> _Work to complete_
Please reproduce every one of the following lines verbatim, with no changes.

Word and item position data:
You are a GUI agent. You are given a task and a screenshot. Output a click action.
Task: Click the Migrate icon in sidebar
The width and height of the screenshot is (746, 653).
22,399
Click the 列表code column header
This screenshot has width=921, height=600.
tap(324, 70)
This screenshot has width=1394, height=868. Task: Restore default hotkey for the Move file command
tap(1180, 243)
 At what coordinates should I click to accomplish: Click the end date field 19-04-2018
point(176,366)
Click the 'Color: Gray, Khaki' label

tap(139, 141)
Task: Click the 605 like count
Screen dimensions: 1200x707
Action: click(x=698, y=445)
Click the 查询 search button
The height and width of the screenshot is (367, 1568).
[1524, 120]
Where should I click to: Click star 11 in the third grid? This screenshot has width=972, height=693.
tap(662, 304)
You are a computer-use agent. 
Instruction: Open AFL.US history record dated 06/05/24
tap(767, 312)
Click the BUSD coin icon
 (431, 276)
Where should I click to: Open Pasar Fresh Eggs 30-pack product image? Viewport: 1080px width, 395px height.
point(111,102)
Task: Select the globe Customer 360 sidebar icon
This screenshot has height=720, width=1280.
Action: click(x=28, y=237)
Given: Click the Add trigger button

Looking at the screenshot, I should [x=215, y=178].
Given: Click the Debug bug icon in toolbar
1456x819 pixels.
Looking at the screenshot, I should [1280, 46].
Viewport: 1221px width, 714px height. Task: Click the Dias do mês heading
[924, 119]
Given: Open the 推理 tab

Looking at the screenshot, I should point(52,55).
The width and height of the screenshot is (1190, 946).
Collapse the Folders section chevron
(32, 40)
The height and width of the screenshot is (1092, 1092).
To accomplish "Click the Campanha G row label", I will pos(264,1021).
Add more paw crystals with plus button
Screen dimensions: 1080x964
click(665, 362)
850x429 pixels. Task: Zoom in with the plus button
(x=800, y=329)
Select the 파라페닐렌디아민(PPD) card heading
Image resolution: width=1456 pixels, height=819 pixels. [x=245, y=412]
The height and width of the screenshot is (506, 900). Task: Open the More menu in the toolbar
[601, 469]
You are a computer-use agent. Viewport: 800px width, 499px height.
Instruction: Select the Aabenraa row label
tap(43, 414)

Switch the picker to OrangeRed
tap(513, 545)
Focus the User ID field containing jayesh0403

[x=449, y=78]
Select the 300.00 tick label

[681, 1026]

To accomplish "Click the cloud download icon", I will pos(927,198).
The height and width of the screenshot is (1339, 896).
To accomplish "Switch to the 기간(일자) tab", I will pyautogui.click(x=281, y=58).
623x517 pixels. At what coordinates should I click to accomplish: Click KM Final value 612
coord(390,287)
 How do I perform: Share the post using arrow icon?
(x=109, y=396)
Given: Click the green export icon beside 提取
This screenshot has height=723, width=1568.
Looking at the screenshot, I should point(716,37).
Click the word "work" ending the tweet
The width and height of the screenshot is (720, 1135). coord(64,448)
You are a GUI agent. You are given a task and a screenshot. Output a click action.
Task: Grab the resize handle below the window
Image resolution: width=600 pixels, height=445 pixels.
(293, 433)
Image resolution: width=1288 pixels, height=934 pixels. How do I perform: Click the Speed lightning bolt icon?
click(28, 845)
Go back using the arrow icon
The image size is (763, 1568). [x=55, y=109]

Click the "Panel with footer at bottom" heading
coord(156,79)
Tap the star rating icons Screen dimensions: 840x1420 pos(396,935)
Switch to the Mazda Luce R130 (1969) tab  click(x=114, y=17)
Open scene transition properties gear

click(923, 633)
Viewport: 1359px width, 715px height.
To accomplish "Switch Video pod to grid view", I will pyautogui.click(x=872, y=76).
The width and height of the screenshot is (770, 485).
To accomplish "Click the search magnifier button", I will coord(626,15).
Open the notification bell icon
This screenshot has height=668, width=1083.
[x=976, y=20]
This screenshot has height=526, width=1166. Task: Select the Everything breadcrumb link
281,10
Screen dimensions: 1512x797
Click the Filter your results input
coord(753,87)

> _Output below_
You are a GUI agent. You are given a task and a screenshot. Output a click action.
Task: Click the Migrate icon in sidebar
The width and height of the screenshot is (746, 653).
22,399
Click the 列表code column header
This screenshot has width=921, height=600.
tap(324, 70)
This screenshot has width=1394, height=868. Task: Restore default hotkey for the Move file command
tap(1180, 243)
 At what coordinates should I click to accomplish: Click the end date field 19-04-2018
point(176,366)
Click the 'Color: Gray, Khaki' label

tap(139, 141)
Task: Click the 605 like count
Screen dimensions: 1200x707
Action: click(x=698, y=445)
Click the 查询 search button
The height and width of the screenshot is (367, 1568).
[1524, 120]
Where should I click to: Click star 11 in the third grid? This screenshot has width=972, height=693.
tap(662, 304)
You are a computer-use agent. 
Instruction: Open AFL.US history record dated 06/05/24
tap(767, 312)
Click the BUSD coin icon
 (431, 276)
Where should I click to: Open Pasar Fresh Eggs 30-pack product image? Viewport: 1080px width, 395px height.
point(111,102)
Task: Select the globe Customer 360 sidebar icon
This screenshot has height=720, width=1280.
Action: click(x=28, y=237)
Given: Click the Add trigger button

Looking at the screenshot, I should [x=215, y=178].
Given: Click the Debug bug icon in toolbar
1456x819 pixels.
Looking at the screenshot, I should [1280, 46].
Viewport: 1221px width, 714px height. Task: Click the Dias do mês heading
[924, 119]
Given: Open the 推理 tab

Looking at the screenshot, I should point(52,55).
The width and height of the screenshot is (1190, 946).
Collapse the Folders section chevron
(32, 40)
The height and width of the screenshot is (1092, 1092).
To accomplish "Click the Campanha G row label", I will pos(264,1021).
Add more paw crystals with plus button
Screen dimensions: 1080x964
click(665, 362)
850x429 pixels. Task: Zoom in with the plus button
(x=800, y=329)
Select the 파라페닐렌디아민(PPD) card heading
Image resolution: width=1456 pixels, height=819 pixels. [x=245, y=412]
The height and width of the screenshot is (506, 900). Task: Open the More menu in the toolbar
[601, 469]
You are a computer-use agent. Viewport: 800px width, 499px height.
Instruction: Select the Aabenraa row label
tap(43, 414)

Switch the picker to OrangeRed
tap(513, 545)
Focus the User ID field containing jayesh0403

[x=449, y=78]
Select the 300.00 tick label

[681, 1026]

To accomplish "Click the cloud download icon", I will pos(927,198).
The height and width of the screenshot is (1339, 896).
To accomplish "Switch to the 기간(일자) tab", I will pyautogui.click(x=281, y=58).
623x517 pixels. At what coordinates should I click to accomplish: Click KM Final value 612
coord(390,287)
 How do I perform: Share the post using arrow icon?
(x=109, y=396)
Given: Click the green export icon beside 提取
This screenshot has height=723, width=1568.
Looking at the screenshot, I should point(716,37).
Click the word "work" ending the tweet
The width and height of the screenshot is (720, 1135). coord(64,448)
You are a GUI agent. You are given a task and a screenshot. Output a click action.
Task: Grab the resize handle below the window
Image resolution: width=600 pixels, height=445 pixels.
(293, 433)
Image resolution: width=1288 pixels, height=934 pixels. How do I perform: Click the Speed lightning bolt icon?
click(28, 845)
Go back using the arrow icon
The image size is (763, 1568). [x=55, y=109]

Click the "Panel with footer at bottom" heading
coord(156,79)
Tap the star rating icons Screen dimensions: 840x1420 pos(396,935)
Switch to the Mazda Luce R130 (1969) tab  click(x=114, y=17)
Open scene transition properties gear

click(923, 633)
Viewport: 1359px width, 715px height.
To accomplish "Switch Video pod to grid view", I will pyautogui.click(x=872, y=76).
The width and height of the screenshot is (770, 485).
To accomplish "Click the search magnifier button", I will coord(626,15).
Open the notification bell icon
This screenshot has height=668, width=1083.
[x=976, y=20]
This screenshot has height=526, width=1166. Task: Select the Everything breadcrumb link
281,10
Screen dimensions: 1512x797
Click the Filter your results input
coord(753,87)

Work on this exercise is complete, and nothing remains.